A year ago, we released The Pension Pac-Man: How Pension Debt Eats Away at Teacher Salaries, which showed that, over the last 20+ years, teacher salaries have not kept up with inflation, but total teacher compensation has. That's due in large part to rising pension costs that, like the proverbial Pac-Man, are eating further and further into teacher compensation.
As the Wall Street Journal reported over the weekend, this trend is broadly true for all American workers. But the magnitude is much larger for public school teachers. As we showed last year, teachers have higher retirement costs than any other major group of workers, even other public-sector employees. As a percentage of their total compensation package, teacher retirement benefits eat up twice as much as other workers.

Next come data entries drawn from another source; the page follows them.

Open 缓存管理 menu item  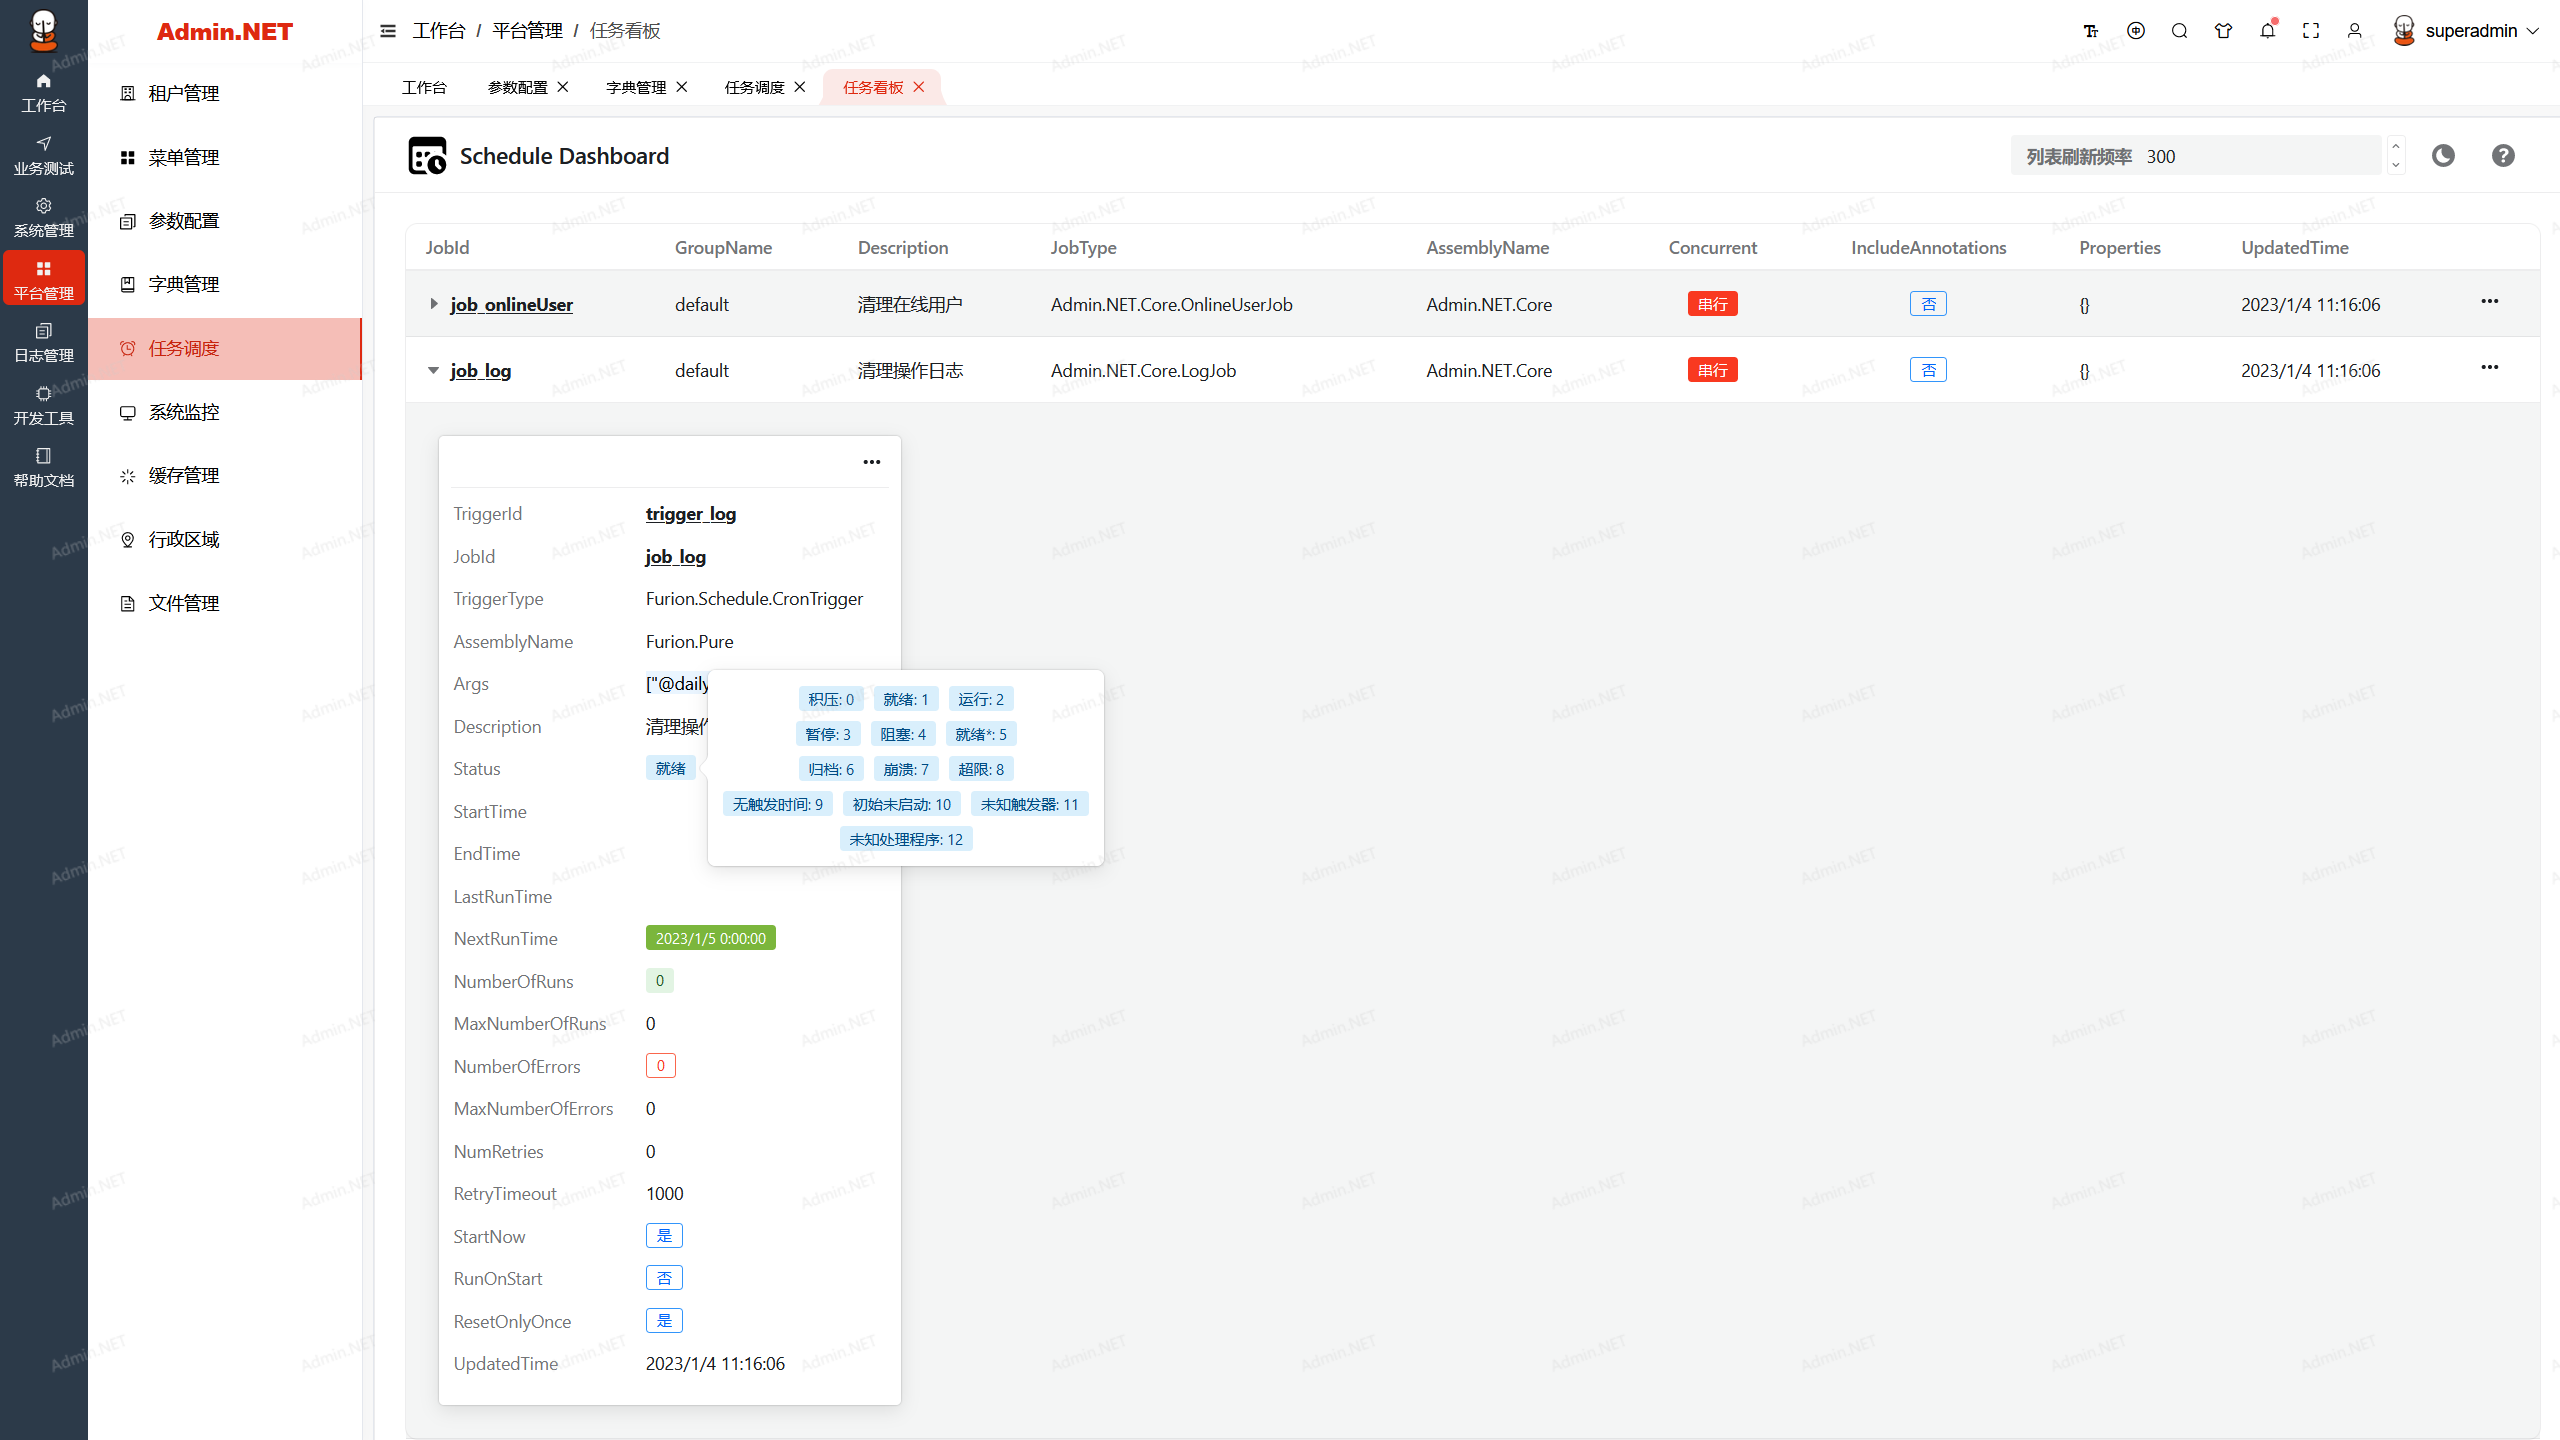point(184,476)
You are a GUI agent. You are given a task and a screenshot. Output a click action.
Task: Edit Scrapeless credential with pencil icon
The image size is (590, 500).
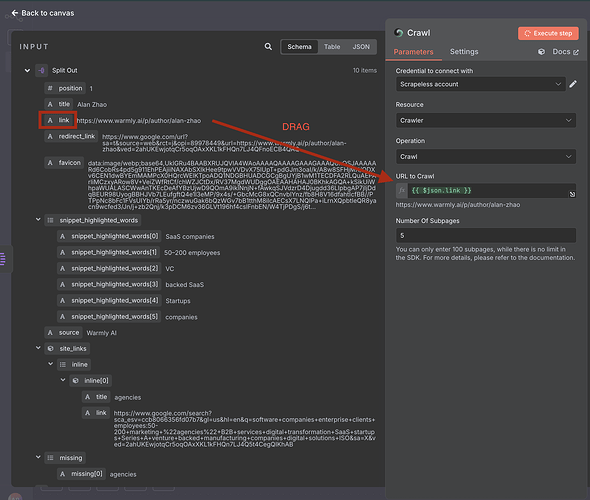point(573,84)
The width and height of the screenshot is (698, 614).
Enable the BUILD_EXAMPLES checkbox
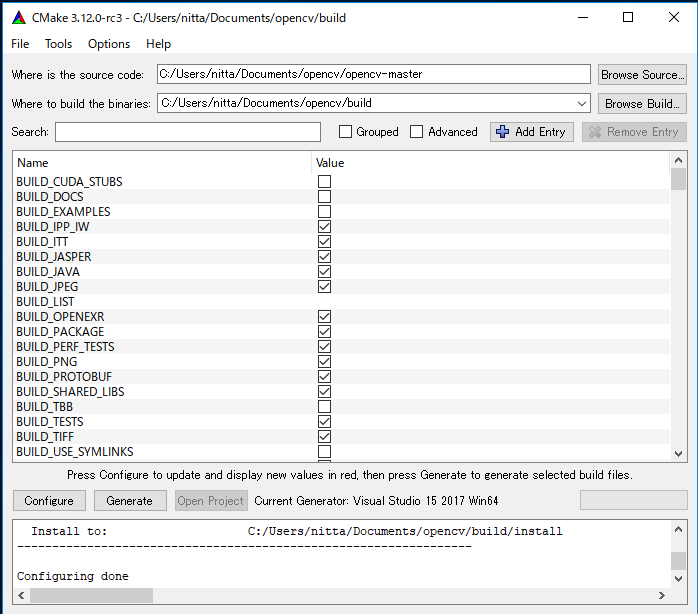[324, 212]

This trend has not abated. The graph below uses data from the Bureau of Labor Statistics to show the annual change in employer costs by category. Over the last 15 years, teacher salaries have risen an average of 1.6 percent per year. That's less than inflation. In comparison, insurance costs are teachers have risen by 5.2 percent per year. That's a lot, but retirement costs have risen even faster, by 7.4 percent per year.
Most of these costs are due to rising pension debts, not to pay for actual teacher retirement benefits (see Figure 3 here). Until states get their debt costs under control, teachers will continue to see higher and higher shares of their compensation eaten up by retirement costs, with less and less money going into their pockets.